= Walton Park Branch =

Branch railway line in New Zealand

The Walton Park Branch was located in Otago, New Zealand and operated from 1874 until 1957, except for the first section, which survived until 1980. It was adjacent to the Fernhill Branch and was, in the words of David Leitch and Brian Scott, essentially "an industrial service siding rejoicing in the status of a branch line."

==Construction==
The line was built to serve coal mines and ran east from the Main South Line, with the junction at Green Island. Construction commenced on 17 February 1874, and on 2 July 1874, it was open some 3.22 kilometres to Walton Park.
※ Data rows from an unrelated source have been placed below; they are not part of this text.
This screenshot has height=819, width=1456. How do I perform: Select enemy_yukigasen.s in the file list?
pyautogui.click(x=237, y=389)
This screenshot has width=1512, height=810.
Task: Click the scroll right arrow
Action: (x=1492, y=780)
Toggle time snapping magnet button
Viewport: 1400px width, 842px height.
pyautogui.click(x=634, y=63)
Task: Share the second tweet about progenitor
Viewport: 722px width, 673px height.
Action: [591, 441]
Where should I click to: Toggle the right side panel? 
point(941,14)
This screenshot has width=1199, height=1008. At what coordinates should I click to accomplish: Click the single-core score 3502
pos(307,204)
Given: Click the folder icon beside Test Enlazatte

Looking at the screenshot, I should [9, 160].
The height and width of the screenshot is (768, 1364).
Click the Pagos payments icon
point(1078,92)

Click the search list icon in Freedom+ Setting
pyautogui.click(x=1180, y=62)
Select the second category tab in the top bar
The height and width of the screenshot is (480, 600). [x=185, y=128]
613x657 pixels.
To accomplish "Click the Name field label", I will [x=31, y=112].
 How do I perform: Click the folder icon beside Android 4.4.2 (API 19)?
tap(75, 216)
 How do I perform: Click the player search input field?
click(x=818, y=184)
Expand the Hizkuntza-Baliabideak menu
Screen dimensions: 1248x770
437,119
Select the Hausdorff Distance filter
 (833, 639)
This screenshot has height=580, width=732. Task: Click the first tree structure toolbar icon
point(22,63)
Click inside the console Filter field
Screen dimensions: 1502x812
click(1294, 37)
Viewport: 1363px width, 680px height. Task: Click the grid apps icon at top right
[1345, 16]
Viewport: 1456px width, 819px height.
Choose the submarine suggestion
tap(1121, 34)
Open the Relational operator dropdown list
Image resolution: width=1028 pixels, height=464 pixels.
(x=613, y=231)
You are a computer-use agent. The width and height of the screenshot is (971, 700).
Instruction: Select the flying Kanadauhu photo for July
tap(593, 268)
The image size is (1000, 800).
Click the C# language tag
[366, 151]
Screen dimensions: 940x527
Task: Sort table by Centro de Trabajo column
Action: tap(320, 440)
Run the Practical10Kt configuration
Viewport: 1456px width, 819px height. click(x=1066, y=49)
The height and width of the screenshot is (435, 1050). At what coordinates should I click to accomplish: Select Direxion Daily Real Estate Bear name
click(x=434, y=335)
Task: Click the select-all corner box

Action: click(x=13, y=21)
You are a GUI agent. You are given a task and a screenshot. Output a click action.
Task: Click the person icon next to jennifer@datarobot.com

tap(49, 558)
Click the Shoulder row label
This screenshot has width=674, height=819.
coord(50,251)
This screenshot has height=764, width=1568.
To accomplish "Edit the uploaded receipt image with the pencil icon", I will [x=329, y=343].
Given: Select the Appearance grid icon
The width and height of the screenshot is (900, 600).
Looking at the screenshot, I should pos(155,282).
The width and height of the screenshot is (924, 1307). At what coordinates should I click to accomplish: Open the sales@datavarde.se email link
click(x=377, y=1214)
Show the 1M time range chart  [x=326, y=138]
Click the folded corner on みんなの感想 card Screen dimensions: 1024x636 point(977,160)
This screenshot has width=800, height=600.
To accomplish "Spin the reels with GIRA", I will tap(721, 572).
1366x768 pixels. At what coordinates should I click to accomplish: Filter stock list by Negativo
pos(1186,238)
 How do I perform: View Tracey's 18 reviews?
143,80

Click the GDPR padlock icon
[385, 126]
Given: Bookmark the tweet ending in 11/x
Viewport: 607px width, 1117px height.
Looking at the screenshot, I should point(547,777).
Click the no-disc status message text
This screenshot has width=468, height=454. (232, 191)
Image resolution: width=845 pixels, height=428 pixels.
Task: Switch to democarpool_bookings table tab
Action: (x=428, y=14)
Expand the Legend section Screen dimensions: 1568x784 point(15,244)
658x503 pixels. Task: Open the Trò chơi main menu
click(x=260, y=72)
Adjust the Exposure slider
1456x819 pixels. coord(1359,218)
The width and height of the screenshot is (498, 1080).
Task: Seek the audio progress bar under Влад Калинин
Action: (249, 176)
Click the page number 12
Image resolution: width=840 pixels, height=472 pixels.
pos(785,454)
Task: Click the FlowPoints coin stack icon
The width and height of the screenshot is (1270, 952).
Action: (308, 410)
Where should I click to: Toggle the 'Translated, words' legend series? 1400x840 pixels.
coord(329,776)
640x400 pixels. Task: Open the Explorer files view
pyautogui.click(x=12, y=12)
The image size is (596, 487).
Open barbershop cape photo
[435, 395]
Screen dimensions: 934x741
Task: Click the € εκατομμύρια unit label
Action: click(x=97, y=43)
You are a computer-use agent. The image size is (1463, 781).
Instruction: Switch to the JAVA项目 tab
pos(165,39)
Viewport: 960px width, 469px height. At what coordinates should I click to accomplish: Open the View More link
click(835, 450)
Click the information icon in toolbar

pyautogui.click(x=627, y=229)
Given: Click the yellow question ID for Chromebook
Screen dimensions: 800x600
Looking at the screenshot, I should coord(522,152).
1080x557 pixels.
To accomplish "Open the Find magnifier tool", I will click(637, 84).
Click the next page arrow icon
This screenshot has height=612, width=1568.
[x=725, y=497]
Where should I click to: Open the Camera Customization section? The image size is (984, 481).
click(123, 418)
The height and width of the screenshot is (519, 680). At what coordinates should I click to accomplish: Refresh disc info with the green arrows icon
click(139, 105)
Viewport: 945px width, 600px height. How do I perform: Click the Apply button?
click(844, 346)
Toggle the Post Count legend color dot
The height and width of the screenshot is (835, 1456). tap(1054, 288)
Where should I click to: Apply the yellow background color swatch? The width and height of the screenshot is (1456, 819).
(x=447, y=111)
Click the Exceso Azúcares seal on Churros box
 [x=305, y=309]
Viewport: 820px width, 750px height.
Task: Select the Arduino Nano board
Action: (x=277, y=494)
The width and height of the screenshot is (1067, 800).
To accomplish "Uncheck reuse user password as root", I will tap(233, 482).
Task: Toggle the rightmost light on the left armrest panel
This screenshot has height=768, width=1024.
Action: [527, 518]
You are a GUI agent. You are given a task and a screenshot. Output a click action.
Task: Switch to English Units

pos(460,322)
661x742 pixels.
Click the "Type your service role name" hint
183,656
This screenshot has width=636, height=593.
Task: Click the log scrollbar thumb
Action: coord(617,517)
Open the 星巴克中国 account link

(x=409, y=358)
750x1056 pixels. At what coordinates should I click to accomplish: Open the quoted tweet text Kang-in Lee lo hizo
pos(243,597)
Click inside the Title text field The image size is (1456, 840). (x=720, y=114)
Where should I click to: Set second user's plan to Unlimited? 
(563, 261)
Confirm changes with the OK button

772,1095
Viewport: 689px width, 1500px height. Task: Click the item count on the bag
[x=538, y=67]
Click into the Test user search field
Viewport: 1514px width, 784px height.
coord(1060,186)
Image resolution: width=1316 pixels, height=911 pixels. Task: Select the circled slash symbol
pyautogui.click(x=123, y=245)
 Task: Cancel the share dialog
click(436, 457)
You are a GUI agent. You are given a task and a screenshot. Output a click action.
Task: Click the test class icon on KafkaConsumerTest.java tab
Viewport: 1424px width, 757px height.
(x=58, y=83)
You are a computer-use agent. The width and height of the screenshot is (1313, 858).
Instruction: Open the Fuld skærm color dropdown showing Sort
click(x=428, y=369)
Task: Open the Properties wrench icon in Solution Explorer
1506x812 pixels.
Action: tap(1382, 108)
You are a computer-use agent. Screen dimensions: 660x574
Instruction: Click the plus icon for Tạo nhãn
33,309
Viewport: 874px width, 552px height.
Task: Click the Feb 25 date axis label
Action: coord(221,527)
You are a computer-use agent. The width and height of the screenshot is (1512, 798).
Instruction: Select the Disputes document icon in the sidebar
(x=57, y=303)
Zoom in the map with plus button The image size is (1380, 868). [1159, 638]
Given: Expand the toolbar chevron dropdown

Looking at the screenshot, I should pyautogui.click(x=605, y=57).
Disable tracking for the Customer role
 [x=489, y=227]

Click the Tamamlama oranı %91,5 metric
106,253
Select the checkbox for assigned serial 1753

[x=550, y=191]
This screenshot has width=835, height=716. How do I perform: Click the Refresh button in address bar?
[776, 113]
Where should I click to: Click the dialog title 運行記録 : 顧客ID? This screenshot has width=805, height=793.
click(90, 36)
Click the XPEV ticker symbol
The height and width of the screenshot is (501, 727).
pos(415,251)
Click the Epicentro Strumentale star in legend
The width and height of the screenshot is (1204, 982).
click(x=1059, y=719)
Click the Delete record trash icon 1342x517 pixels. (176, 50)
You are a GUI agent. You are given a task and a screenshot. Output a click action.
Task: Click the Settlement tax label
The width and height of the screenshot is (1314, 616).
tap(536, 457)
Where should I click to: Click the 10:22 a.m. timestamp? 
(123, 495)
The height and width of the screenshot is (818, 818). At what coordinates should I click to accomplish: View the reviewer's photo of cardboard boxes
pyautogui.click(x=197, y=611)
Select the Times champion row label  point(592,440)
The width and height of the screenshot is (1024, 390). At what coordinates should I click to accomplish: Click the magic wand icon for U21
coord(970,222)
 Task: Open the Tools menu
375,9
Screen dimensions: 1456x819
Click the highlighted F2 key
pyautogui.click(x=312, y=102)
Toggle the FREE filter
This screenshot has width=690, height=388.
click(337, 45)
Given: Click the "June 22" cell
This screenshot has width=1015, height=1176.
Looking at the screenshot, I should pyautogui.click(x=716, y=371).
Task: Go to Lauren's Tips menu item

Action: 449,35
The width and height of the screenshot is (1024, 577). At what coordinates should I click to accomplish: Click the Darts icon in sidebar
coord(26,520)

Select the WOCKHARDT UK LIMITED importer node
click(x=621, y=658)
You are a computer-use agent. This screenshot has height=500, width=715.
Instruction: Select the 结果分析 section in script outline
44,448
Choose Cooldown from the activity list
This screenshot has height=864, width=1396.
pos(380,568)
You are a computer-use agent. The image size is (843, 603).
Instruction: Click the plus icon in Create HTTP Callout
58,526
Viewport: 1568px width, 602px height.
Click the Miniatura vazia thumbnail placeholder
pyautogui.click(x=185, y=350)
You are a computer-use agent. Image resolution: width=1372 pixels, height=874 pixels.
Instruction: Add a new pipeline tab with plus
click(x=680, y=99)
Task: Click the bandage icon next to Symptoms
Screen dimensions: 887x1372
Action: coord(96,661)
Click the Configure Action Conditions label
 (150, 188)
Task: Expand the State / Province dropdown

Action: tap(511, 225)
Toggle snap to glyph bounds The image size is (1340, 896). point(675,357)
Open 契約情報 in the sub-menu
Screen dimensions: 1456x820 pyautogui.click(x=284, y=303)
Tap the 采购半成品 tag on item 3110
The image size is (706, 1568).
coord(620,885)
Five years later, a brief extension of 0.77 km was opened to Saddle Hill on 24 September 1879. The only structure associated with the branch built along its entire length was a shelter shed at Walton Park.

==Operation==
The Walton Park Branch's operations were of little significance. A review in 1895 said the line was in good order, and nothing of any note occurred until the section from Walton Park to Saddle Hill closed on 24 July 1944. This event in itself was so unremarkable that the railways annual report failed to mention it. After this stage, the branch was shunted only when required and did not even appear on the public timetable by 1950. Coal traffic ceased seven years later and official closure occurred on 1 May 1957, though the first 0.58 km to Geddes was retained and used as a spur until 1 January 1980, and had necessitated the construction of an expensive underpass tunnel when the long drawn out construction of the Dunedin Southern Motorway began in the 1970s.

==Today==
Very little remains of the Walton Park Branch. In 2000 the Southern Motorway extension was built over the formation to Saddle Hill. Commercial and residential development has obliterated the rest of the old formation, though some is still visible from State Highway 1, a significant relic being the motorway underpass tunnel at Green Island. The rather unremarkable line is just as unremarkable in death as it was in life.